Robert Horton is a Scarecrow board member and a longtime film critic. This series of "critic's notes" is chance to highlight worthy films playing locally and connect them to the riches of Scarecrow's collection.

Two titles from the recently concluded Seattle International Film Festival, quickly considered.\
I Love Boosters
Writing about Boots Riley's 2018 film Sorry to Bother You, I said it "manages to have at least one daft thing going on every three minutes or so." That rhythm pales in comparison to I Love Boosters, which erupts even more frequently with zany ideas that run the gamut from MTV to Jacques Tati, a nonsensical approach to reality that isn't so much dadaism as doodad-ism. There is no question about Riley's imagination, although one could argue that stretched into 105 minutes, the nonstop gaggery begins to wear one down a little.
I could describe the story, although it would take me a while to sort that out, but it's better to go into the movie cold anyway. A group of Oakland women (Keke Palmer, Naomi Ackie, Taylour Paige) are in the garment trade (they steal clothes and re-sell them), a famous designer (Demi Moore) becomes their nemesis, and a woman from a Chinese sweatshop (Poppy Liu) joins them, in ways that should not be blurted out here.
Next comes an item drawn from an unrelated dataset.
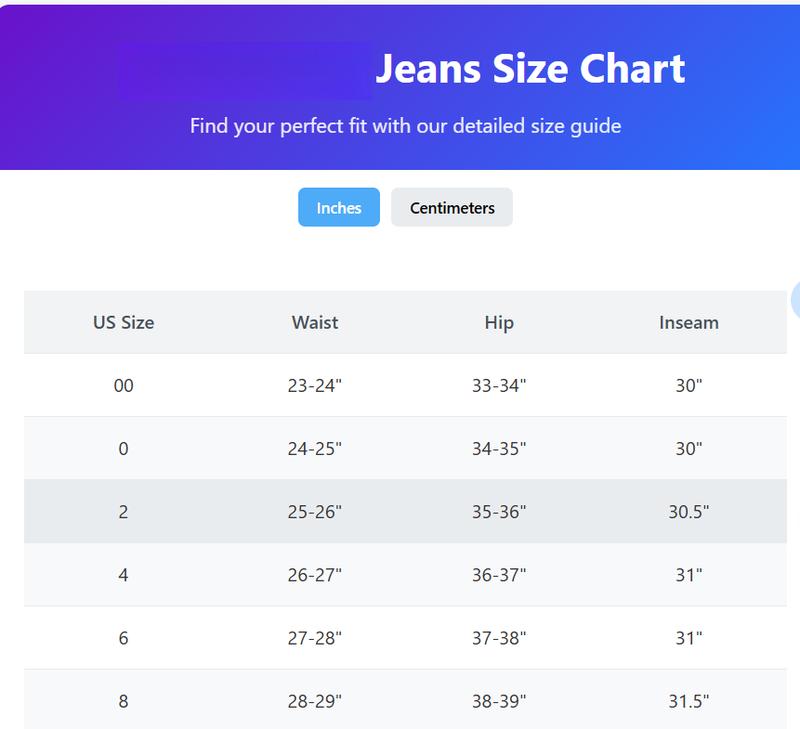The width and height of the screenshot is (800, 729).
Task: Click the Waist column header
Action: [313, 322]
The movie also has LaKeith Stanfield, whose close-ups throb with his character's sheer vibe-ness, and Don Cheadle, who seems to be enjoying himself. And a raft of other people.
I Love Boosters may spark the same kinds of debates that Riley's previous film did: Do the film's excursions into fantasy and magic detract from its ideological thrust? Is that ideological thrust so blunt it tilts the movie away from its fun? Is the whole thing just a big mess? The film embraces nuttiness to such an extent that the fineness of these questions becomes not especially relevant. What matters is that Riley has, for one key location, created a skyscraper that tilts at an alarming angle, and then takes us inside to visit the fashion magnate's apartment, which has floors so steep the inhabitants must lean and crawl and grasp at handholds. It is a great idea, and does not stop being funny.
Silent Friend
The notion of a movie with the evocative title Silent Friend, which focuses on a tree located in the courtyard of a German university, is somehow better than the actual film that results from this. At least, this is true of the movie I began conjuring up when I heard about Silent Friend. I admit I imagined something about the beauty and implacability of trees, and of the kinds of things that could happen around one of them; by the time Ildikó Enyedi's film was revealing the boundaries of its three stories, I had a sense that this movie was going to remain earthbound—and not bound to the earth in the way of trees, either.
Silent Friend aims at lofty, often fanciful targets. But one problem is that its stories are uneven in their interest, and uneven in the time we spend with each one. During COVID, a researcher (Tony Leung Chiu-Wai) is stranded in Hamburg when the pandemic hits, and as he idles he dreams up various means of "reading" the tree. Another story, set in 1908 and shot in black and white, tracks a woman (Luna Wedler) defiantly applies to become the college's first female science student, and succeeds. The other story, the most dramatically malnourished, is set in 1972 and gorgeously shot on film; its young people are absorbed by a very curious botanical experiment and, to some extent, by each other.
This movie is going to find an audience; it means well, and is made well. There is something rather precious about it all that rubs me the wrong way, which, strangely enough, is about all I can remember about Enyedi's My Twentieth Century (1989), which a lot of people liked, too. This particular gingko tree should be interesting for the way it illuminates the more transitory humans who come into its proximity from time to time, but they remain underwhelming by comparison.